Gula 'Saka' Khas Nagari Lawang: Pakai Tenaga Kerbau hingga Obyek Wisata

Gula 'Saka' Khas Nagari Lawang: Pakai Tenaga Kerbau hingga Obyek Wisata
info gambar utama

Ketika mendengar kata gula, saya langsung ingat ibu sering meminta saya membelinya di toko depan rumah saat kecil. Cukup melelahkan bagi saya saat itu. Kalau sekarang, sih, cukup berbelanja bulanan lewat aplikasi sambil leyeh-leyeh.

Namun saya baru menyadari satu hal lagi dari Indonesia, bahwa teknologi yang berkembang pesat tidak dapat menyingkirkan budaya yang kaya di negeri ini. Saya justru terbantu dengan teknologi untuk mengetahui apa yang Indonesia miliki selama ini.

Salah satunya tempat penggilingan tebu tradisional yang terletak di Nagari Lawang, Kecamatan Matur, Kabupaten Agam, Sumatra Barat ini. Daerah ini sejak dulu dikenal sebagai penghasil tebu dan gula merah. Masyarakat sekitar menyebut gula merah dengan sebutan 'saka tabu'.

Puncak Lawang di Kabupaten Agam | Sumber: Explore Wisata
info gambar

Menggiling tebu dengan tenaga kerbau

Masyarakat sekitar di Nagari Lawang telah memproduksi gula merah sejak zaman kolonial Belanda di tahun 1940-an. Gula ini yang kemudian dikumpulkan dan diekspor ke negara-negara Eropa.

Dilansir dari Prokabar, Masli Amir Datuk Panghulu Sati, merupakan salah satu dari banyak penduduk Nagari Lawang yang memproduksi gula merah. Menurutnya ia telah meneruskan usaha ini dari generasi ke generasi sejak tahun 1970.

Menurut yang ditulis dalam Info Publik, bahwa Asrul, pemilik Kilang Tebu Tradisional Ni Des ini lebih memilih menggunakan tenaga kerbau untuk menggiling tebunya. Menurutnya, hasil yang didapatkan lebih baik dibanding menggunakan mesin penggiling.

Meskipun proses pembuatan memakan waktu lebih lama, namun hasil gula "saka" ini lebih enak dan harum. Selain itu wisatawan sering mengunjungi tempat produksi karena dianggap unik dan menarik.

Ramai dikunjungi wisatawan | Sumber: YouTube
info gambar

Dinas Pariwisata Agam memberi rekomendasi para produsen gula merah untuk memindahkan lokasi produksinya ke Puncak Lawang. Ini disebabkan karena banyaknya keluhan dari produsen gula yang mendapatkan pendapatan yang minim.

Setelah dipindah ke dekat Puncak Lawang, Kecamatan Matur, tempat produksi gula merah banyak dikunjungi oleh wisatawan. Efeknya, memberikan peningkatan pendapatan pada produsen, karena wisatawan dapat membeli gula merah ini langsung di tempat produksinya, tidak perlu jauh-jauh ke pasar.

| Rangkaian Latihan |
(1) Sebutkan semua sumber atau media yang disebut namanya dalam teks tentang gula saka Nagari Lawang, sesuai urutan kemunculannya.
(2) Tuliskan kembali bagian teks tentang gula saka Nagari Lawang yang dimulai dari "Menggiling tebu dengan" dan berakhir pada "unik dan menarik.".
Entri-entri di bawah ini tidak memiliki kaitan dengan teks di atas.

| Daftar Entri |

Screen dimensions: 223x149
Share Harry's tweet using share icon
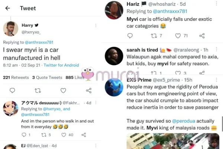coord(89,91)
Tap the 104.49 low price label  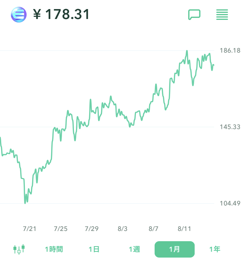(230, 203)
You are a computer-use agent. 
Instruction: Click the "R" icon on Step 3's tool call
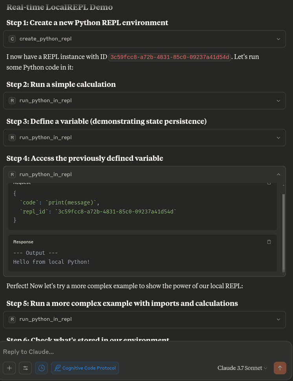coord(12,138)
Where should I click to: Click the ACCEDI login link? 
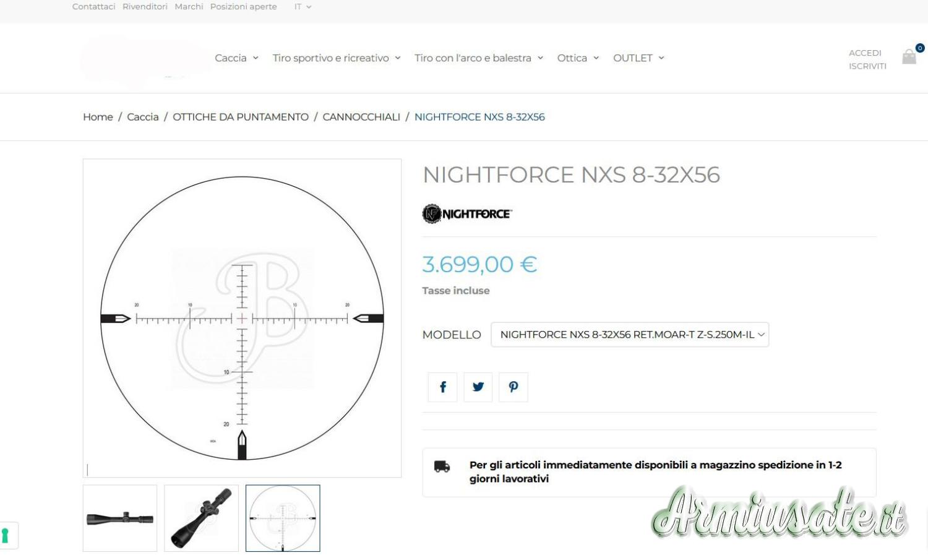click(865, 53)
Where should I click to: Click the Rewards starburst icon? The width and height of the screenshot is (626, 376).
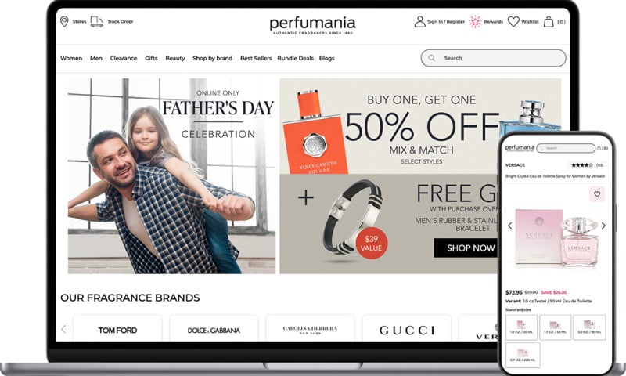[x=475, y=22]
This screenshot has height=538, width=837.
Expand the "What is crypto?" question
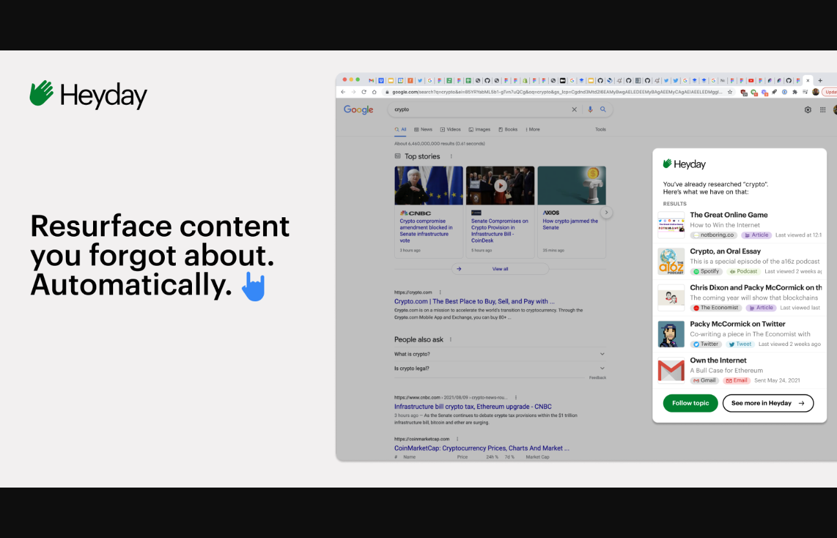(x=602, y=354)
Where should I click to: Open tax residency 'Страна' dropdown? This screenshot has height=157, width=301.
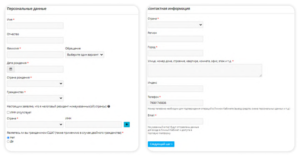(35, 125)
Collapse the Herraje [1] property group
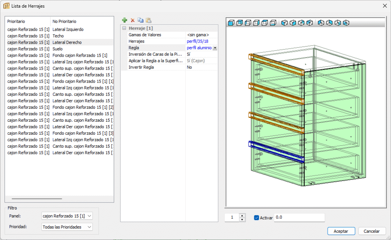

| Jawaban |
(1) Explore Wisata, Prokabar, Info Publik, YouTube

(2)
Menggiling tebu dengan tenaga kerbau

Masyarakat sekitar di Nagari Lawang telah memproduksi gula merah sejak zaman kolonial Belanda di tahun 1940-an. Gula ini yang kemudian dikumpulkan dan diekspor ke negara-negara Eropa.

Dilansir dari Prokabar, Masli Amir Datuk Panghulu Sati, merupakan salah satu dari banyak penduduk Nagari Lawang yang memproduksi gula merah. Menurutnya ia telah meneruskan usaha ini dari generasi ke generasi sejak tahun 1970.

Menurut yang ditulis dalam Info Publik, bahwa Asrul, pemilik Kilang Tebu Tradisional Ni Des ini lebih memilih menggunakan tenaga kerbau untuk menggiling tebunya. Menurutnya, hasil yang didapatkan lebih baik dibanding menggunakan mesin penggiling.

Meskipun proses pembuatan memakan waktu lebih lama, namun hasil gula "saka" ini lebih enak dan harum. Selain itu wisatawan sering mengunjungi tempat produksi karena dianggap unik dan menarik.